Nofollow Directives
A rel=”nofollow” attribute can be added to links to inform search engines to ignore and not follow them. Nofollow links do not pass authority and will therefore not impact search rankings and can be used for both internal and external links. Within our SEO Office Hours Notes below, we cover advice from Google around how they manage this directive with further recommendations for best practice use of nofollow tags.
For more on nofollow directives, check out our article: Noindex, Nofollow & Disallow.
Use rel=”canonical” or robots.txt instead of nofollow tags for internal linking
A question was asked about whether it was appropriate to use the nofollow attribute on internal links to avoid unnecessary crawl requests for URLs that you don’t wish to be crawled or indexed.
John replied that it’s an option, but it doesn’t make much sense to do this for internal links. In most cases, it’s recommended to use the rel=canonical tag to point at the URLs you want to be indexed instead, or use the disallow directive in robots.txt for URLs you really don’t want to be crawled.
He suggested figuring out if there is a page you would prefer to have indexed and, in that case, use the canonical — or if it’s causing crawling problems, you could consider the robots.txt. He clarified that with the canonical, Google would first need to crawl the page, but over time would focus on the canonical URL instead and begin to use that primarily for crawling and indexing.
To better control page indexing, use ‘noindex’ on pages rather than ‘nofollow’ tags on internal links
Adding rel=”nofollow” tags to internal links is not recommended as a way to control indexing. Instead, John suggests adding noindex tags to pages that you don’t want indexed, or removing internal links to them altogether.
External Links Shown in GSC Can Contain Disavowed or Nofollowed Links
The external links shown in Google Search Console are a sample of all the links found by Google, so not all of them will be displayed in the tool. The sample data may include links that have been disavowed or nofollowed.
Main Change With New Nofollow Attributes is For Outbound Links
The plan for the update to rel=nofollow links becoming a hint is to make it so that minimal changes are required when using nofollow links internally on a site. John believes they will continue to see internal nofollow pages as not as important to be crawled or indexed. We asked a number of top SEO experts for their opinion on these changes and the impact they anticipate, you can find out more in our post here.

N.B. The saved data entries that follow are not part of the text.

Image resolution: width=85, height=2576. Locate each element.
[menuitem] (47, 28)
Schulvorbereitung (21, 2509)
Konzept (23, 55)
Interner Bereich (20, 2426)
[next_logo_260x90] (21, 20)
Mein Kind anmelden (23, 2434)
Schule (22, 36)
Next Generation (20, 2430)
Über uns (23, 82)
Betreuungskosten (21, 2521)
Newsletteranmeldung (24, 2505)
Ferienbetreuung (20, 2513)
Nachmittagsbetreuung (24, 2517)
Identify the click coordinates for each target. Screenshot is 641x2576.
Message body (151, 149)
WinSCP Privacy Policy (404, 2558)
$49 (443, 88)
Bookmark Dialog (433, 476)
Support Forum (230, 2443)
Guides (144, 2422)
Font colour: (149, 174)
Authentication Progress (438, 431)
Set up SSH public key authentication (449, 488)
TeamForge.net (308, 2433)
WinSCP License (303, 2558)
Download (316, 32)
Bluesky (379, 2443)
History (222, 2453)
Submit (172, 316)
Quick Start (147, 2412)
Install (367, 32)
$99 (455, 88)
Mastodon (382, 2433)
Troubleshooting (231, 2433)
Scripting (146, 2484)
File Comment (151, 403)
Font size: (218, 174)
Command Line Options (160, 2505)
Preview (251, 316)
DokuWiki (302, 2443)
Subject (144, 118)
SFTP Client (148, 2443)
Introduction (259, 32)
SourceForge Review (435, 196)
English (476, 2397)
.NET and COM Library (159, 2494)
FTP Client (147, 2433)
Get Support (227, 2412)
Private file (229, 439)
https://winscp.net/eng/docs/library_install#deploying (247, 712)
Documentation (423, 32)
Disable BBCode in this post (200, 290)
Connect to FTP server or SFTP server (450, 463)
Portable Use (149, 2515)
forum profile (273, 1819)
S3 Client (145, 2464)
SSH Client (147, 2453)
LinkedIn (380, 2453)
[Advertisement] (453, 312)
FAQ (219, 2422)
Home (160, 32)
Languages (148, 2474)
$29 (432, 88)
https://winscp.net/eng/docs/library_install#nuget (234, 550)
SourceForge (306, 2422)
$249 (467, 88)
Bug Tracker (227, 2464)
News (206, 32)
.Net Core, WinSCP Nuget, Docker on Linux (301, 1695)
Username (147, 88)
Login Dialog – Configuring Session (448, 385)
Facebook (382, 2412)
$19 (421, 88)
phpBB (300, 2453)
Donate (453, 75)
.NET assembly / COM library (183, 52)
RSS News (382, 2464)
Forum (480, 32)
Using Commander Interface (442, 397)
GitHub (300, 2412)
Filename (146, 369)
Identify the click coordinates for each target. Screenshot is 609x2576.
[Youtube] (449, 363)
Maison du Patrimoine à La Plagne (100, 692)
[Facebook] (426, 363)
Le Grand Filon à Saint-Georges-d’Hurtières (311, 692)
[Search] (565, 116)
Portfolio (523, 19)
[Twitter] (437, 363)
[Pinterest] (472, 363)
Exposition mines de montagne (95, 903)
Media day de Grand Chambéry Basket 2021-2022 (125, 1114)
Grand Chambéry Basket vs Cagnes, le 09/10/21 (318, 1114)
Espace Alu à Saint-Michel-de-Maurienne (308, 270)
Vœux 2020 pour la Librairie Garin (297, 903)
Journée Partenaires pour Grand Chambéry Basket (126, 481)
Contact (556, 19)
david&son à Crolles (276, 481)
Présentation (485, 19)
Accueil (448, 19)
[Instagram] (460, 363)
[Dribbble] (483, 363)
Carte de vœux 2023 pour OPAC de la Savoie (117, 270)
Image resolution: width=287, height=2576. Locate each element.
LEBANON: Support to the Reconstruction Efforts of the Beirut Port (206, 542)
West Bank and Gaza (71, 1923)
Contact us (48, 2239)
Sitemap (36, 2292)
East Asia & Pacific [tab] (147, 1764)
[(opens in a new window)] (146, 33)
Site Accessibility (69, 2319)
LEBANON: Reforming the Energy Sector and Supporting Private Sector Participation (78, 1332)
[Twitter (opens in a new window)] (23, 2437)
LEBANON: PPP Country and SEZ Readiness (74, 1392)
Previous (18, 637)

Nofollow X-Robots-Tag Wouldn’t Stop Google Following a Redirect
A nofollow X-Robots-Tag wouldn’t stop Google from following a server-side redirect, as Google wouldn’t even look at the content of the page so there would be no links to follow anyway.
Guest Post Links Should Be Nofollowed
John recommends having rel=nofollow on the links in guest posts.
Nofollow Obsolete When Noindex Already Present
When a page is noindexed, not only will it be removed from the index but also over time all of the links associated with the page will be removed from the link graph so nofollow is made obsolete.
Use Nofollow to Stop Googlebot Crawling Too Far
Google recommends using internal nofollow links to stop Googlebot crawling too far in one direction e.g. endless calendar links, faceted navigation and pagination.
Googlebot Crawls URLs in JavaScript Code But Treats Them as Nofollow
Googlebot crawls urls found in JavaScript code and automatically nofollows them. If the JavaScript modifies the HTML, then Google will respect a nofollow attribute.
Unnatural Links to External Sites Might Cause All Links to be Ignored
Unnatural links to external sites, such as paid links or links within user-generated content may cause Google to lose trust in all the links from a site, so they should be nofollowed.